Seizures occur when there is unusual electrical activity in the brain. Nocturnal seizures occur while a person is asleep.1 Since nocturnal seizures occur while a person is in a state of sleep, diagnosis can be challenging, especially if no one is present to observe them.

This article reviews the causes, symptoms, diagnosis, treatment, and prevention of nocturnal seizures.


Seizures are caused by abnormal electrical activity in the brain.

There are several possible reasons why people have seizures. Causes often depend on someone’s age and medical history. But in about half of people who have seizures, there’s no clear explanation.

Common Causes of Seizures

Some potential causes of seizures include:

  • High fever
  • Head trauma or brain injury3
  • Brain tumors
  • Infections, such as encephalitis or meningitis
  • Congenital conditions, such as Down’s syndrome
  • Genetics
  • Unusual brain development
  • Stroke or Alzheimer’s disease in elderly people

Although the cause of nocturnal seizures is often unknown, some seizure conditions are more likely than others to occur while sleeping.

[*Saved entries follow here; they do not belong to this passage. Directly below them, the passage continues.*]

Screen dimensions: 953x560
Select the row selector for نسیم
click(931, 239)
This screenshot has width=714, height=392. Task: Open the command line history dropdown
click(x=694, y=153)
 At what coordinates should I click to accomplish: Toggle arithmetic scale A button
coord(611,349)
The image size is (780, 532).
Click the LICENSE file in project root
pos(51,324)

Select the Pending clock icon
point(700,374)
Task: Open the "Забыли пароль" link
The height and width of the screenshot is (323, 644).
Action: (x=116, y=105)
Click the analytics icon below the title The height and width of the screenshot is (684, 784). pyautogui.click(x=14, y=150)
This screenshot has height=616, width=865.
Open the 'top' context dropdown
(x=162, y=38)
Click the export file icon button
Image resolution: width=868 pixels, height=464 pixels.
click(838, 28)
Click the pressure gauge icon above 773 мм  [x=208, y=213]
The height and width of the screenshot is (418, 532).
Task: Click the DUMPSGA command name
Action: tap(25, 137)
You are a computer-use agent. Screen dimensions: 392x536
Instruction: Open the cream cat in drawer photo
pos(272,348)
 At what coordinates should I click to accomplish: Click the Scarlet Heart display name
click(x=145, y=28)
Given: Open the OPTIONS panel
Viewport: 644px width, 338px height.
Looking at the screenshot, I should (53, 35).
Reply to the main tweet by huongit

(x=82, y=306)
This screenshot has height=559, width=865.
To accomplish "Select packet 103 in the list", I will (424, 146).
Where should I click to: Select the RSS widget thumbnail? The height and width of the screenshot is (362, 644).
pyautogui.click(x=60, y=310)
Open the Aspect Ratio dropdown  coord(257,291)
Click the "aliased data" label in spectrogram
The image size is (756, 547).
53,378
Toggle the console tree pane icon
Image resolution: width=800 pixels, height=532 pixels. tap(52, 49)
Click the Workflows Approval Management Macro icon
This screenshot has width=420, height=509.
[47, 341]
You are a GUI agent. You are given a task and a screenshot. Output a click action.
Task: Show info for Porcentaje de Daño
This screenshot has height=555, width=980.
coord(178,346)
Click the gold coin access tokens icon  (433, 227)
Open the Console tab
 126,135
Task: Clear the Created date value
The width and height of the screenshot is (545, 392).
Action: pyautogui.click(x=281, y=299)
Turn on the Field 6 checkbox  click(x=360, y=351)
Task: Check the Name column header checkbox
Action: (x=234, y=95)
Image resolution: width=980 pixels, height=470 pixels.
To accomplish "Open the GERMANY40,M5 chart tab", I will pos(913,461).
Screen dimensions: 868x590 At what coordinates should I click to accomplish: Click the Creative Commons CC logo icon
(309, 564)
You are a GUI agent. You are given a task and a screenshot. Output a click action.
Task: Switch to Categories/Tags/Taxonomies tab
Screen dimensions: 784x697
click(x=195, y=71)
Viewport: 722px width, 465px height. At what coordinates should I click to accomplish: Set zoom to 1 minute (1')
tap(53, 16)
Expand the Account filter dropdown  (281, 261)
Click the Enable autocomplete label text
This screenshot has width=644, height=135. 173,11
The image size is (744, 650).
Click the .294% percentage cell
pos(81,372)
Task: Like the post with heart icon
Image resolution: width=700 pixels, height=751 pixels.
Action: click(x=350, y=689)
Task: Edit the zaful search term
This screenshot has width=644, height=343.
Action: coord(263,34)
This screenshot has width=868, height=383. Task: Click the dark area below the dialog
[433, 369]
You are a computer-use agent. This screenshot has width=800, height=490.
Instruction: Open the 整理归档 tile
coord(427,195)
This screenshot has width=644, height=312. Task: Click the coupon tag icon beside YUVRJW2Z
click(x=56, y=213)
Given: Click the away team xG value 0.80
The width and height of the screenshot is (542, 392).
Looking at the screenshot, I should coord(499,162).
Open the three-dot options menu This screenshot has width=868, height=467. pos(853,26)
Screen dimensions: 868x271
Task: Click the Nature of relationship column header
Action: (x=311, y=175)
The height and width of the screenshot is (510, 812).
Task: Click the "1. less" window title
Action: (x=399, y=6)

These include:

  • Juvenile myoclonic epilepsy: Seizures that start during childhood and are characterized by sudden, unintended muscle contractions
  • Awakening tonic-clonic seizures: A seizure that occurs upon waking from sleep, causes uncontrolled jerking and stiffness of the arms, legs, or body
  • Benign Rolandic epilepsy: A seizure disorder that affects young children and adolescents
  • Landau-Kleffner syndrome: A rare speech, language, behavioral, learning, and seizure syndrome that affects young children
  • Frontal lobe epilepsy: A common form of epilepsy that stems from brain cells sending abnormal impulses in the frontal lobe


Many who experience nocturnal seizures do not know they have them. Symptoms of nocturnal seizures are often harder to identify because the people who experience them are asleep.

Epileptic seizures can occur at any time while a person is awake or asleep. Research has shown that approximately 20% of people with epilepsy only have seizures during sleep, 40% only have seizures while awake, and 35% have seizures both while awake and asleep.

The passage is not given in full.